It is not necessarily their fault and my generation has failed in many respects.  For decades our education systems have cut back on the arts and humanities and focused on skills, getting jobs and getting ahead- despite the measurable fact that the humanities are critical for a functioning society.  For years nations have been pinched financially and too many have been caught between ideological polarities that have divided and paralyzed them. Humanities, values and principles are given lip service in comparison to how we are infatuated with ourselves, cherish money, demand our individual independence and dismiss the concept of common good.

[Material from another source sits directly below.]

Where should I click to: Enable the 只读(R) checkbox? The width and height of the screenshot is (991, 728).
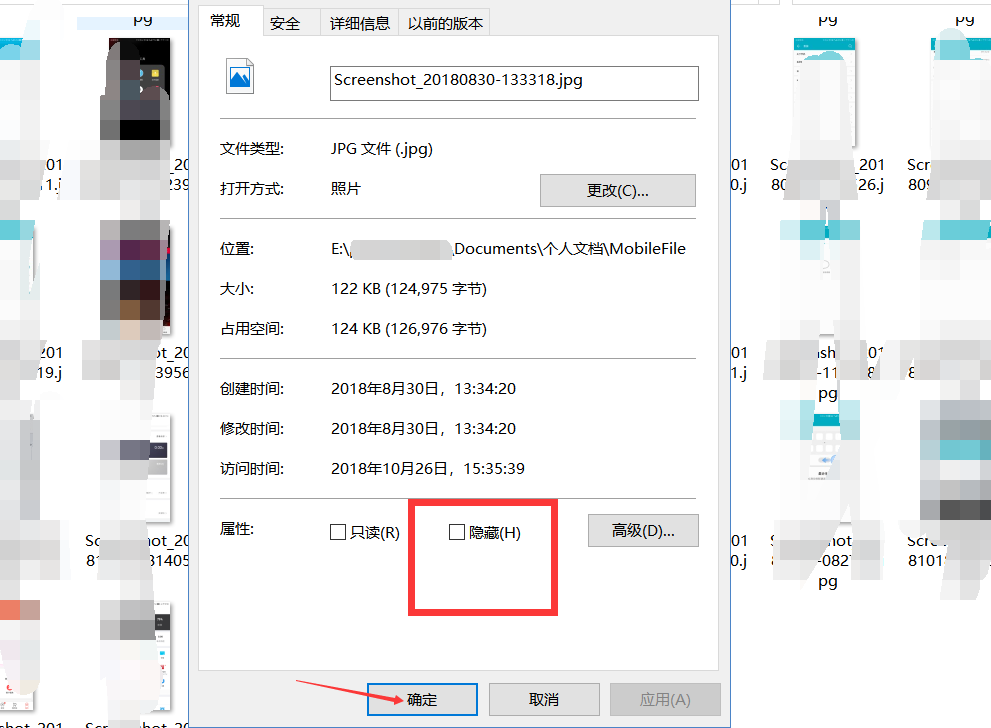[x=338, y=531]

The common good is a notion that originated over two thousand years ago in the writings of Plato, Aristotle, and Cicero. The contemporary ethicist, John Rawls, defined the common good as “certain general conditions that are…equally to everyone’s advantage”. The Catholic religious tradition, which has a long history of struggling to define and promote the common good, characterizes it as “the sum of those conditions of social life which allow social groups and their individual members relatively thorough and ready access to their own fulfillment.” The common good, then, consists primarily of having the social systems, institutions, and environments on which we depend, work in a manner that benefits all people. This same notion works in the business world.

The humanities teach us about the conduct of life.  They help us understand ourselves better.  We become stronger since we see our experiences reflected in the experience of others through different cultures and times.  We are foolish not to understand that the study of how people process and document the human experience through philosophy, religion, art, dance, theater, music, history and language connects us to those that have come before us and prepares us for the future.  The humanities do not exist in ivory towers.  Quite the reverse, argues William Adams chairman, National Endowment for the Humanities, USA.  Humanities “touch the place in which most of us live most of the time. It has to do with our values, about our fundamental ideas, the things that motivate us, the things that we get up in the morning and that take us to work and make us who we are.”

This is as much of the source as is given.